“With everything the world throws at us, imagine how wonderful it would be if we women could stop struggling with negative feelings about ourselves. This book takes a big step in that direction. Every one of these authors has reminded us that we can be positive, we can face illness, injury, and the sometimes insidious signs of aging, and feel wonderful about ourselves.
And therein lies the heart of this book.”
For Keeps: Women Tell the Truth About Their Bodies, Growing Older, and Acceptance emerged from editor Victoria Zackheim’s belief that “our bodies and souls are woven into one beautiful and often bewildering pattern, and that life for many women would be less stressful and more fulfilling if we knew how to live in our bodies, accept our bodies, and stop viewing ourselves through an out-of-focus lens.” She writes that “It was my wish to create a book in which women of all ages could write about courage and dignity, about overcoming physical and emotional hardship, including injury and illness, depression and age, and share with you their insights hard-won through that battle we call life.”
She adds in her introduction “Too many of us go through life worrying more about taut stomachs than about healthy aging; we fret more about society’s expectations than our own personal growth.
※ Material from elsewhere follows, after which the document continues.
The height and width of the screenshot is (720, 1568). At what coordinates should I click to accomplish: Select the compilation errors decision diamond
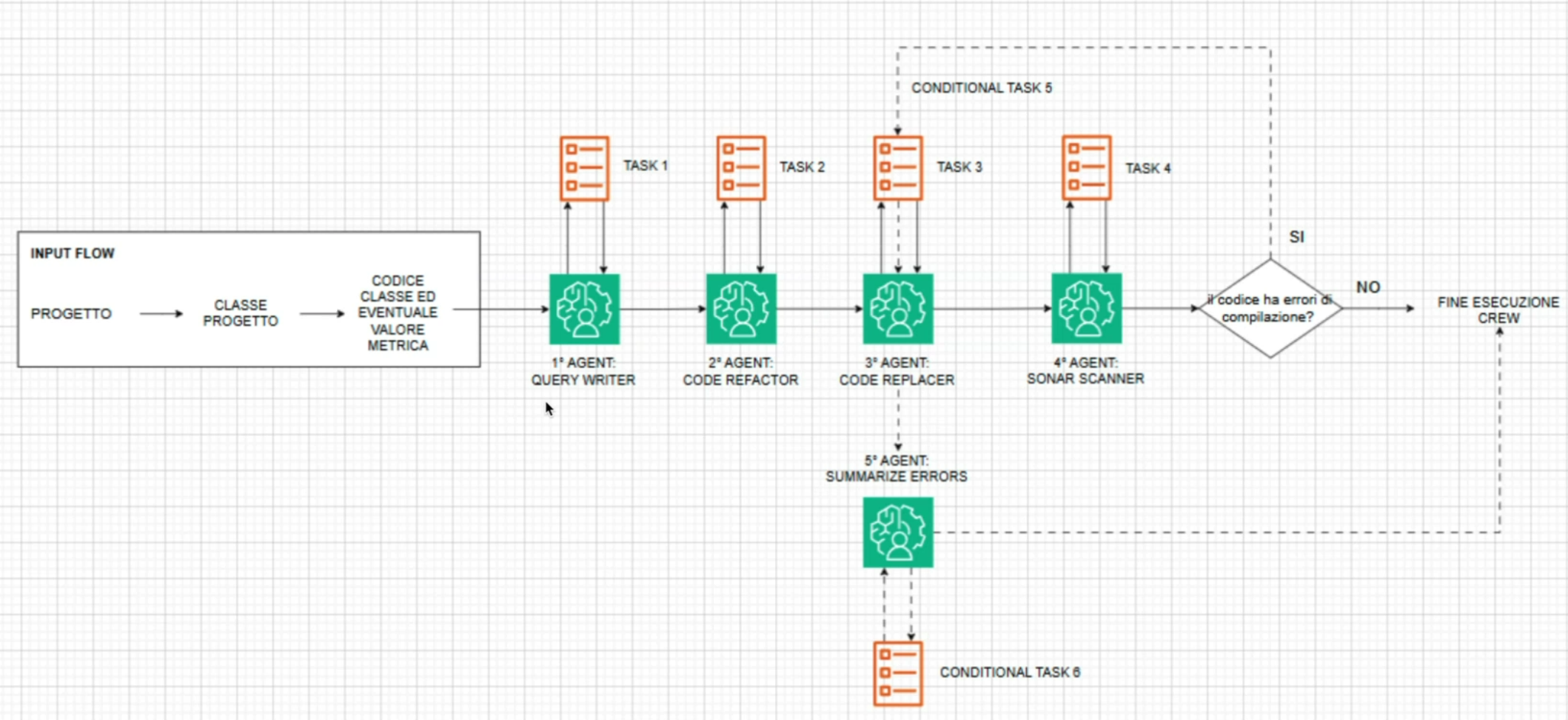pos(1270,308)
Perhaps this is because, whether we’re young girls or elderly women, we are bombarded by the media’s idea of perfection: lithe young models with perfect skin and smooth bodies too often achieved through eating disorders and fad diets, or older women maintaining that illusion through plastic surgery and Botox treatments. No matter what product a manufacturer is trying to sell, the substance of that message remains the same: Women are imperfect, and, unless we succumb to the hype, that imperfection will thwart our chances for happiness.”
In the book For Keeps you have the opportunity to meet twenty-seven women who share their stories about living through physical, emotional and spiritual challenges. There is great honesty and courage in their tales, which will at times make you laugh and in some instances might make you feel uncomfortable or touch a nerve with you.
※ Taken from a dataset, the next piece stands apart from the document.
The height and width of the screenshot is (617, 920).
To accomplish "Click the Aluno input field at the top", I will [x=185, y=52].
One reviewer described the book in this way: "For Keeps is not an easy book to read. It is not about pretty women with perfect bodies who find easy acceptance in a beauty-obsessed culture. It is an impolite, impertinent, irreverent collection of essays written by twenty-seven much-published and gifted writers who are not afraid to tell the truth about the imperfect bodies they have learned to live in--and learned to love.”
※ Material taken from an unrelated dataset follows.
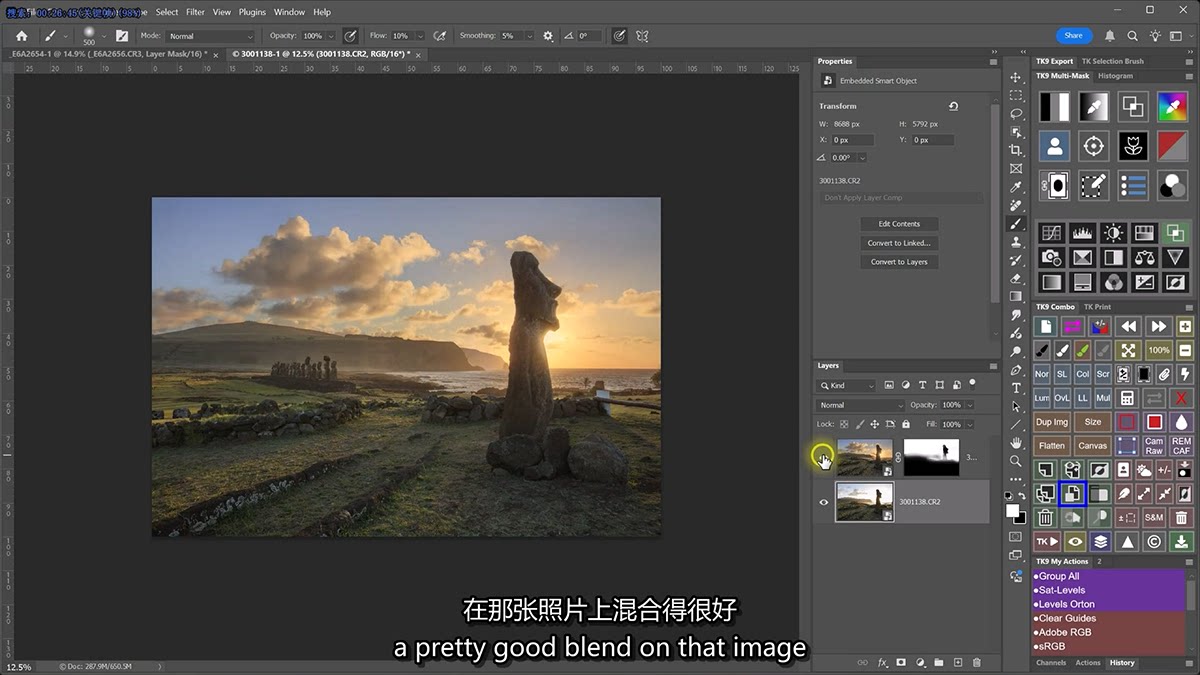The height and width of the screenshot is (675, 1200).
Task: Click the Convert to Layers button
Action: [x=899, y=262]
Sara Nelson shares her belief in "My Mother's Body Image, My Self" that our obsessions about the size and shape and appearance of our bodies are often taught to us by our mothers--who may have been obsessed with their own bodies. She writes “I was not angry, at least not then—I loved my mother, I wanted to be close to her, and if that meant worrying, obsessing over how we both looked, how alike we were, well, to my mind that was okay. Our weight and body obsession was what connected us.”
Aimee Liu |
"Dead Bone" is written by Aimee Liu who shares how she first became an anorexic, then an "exercise zealot" for whom physical suffering was a path to perfection. She writes “The more my body hurt, the more my willpower gloated. A war was underway, my physical constitution its battleground. Health was no more my real goal than cheap tea was the object of the American Revolution.” A series of disabling injuries at least teaches her a necessary lesson. "My body finally, definitively, forced the message over my perverse will: I could no longer afford the fallacy that pain would make me better."
Ellen Sussman |
Ellen Sussman shares in her essay entitled "What I Gave Up" how at the excessive encouragement of her father she went from being a "killer tennis player" to being a compulsive competitive runner to the practice of yoga--each transition accompanied by the rupture of a spinal disk. Now facing her third spinal fusion, Sussman can say, "What I hope for is this: that I can live in this body without pain; that I can use it as well as I'm able to; and that my mind can accept these changes with the grace of an athlete."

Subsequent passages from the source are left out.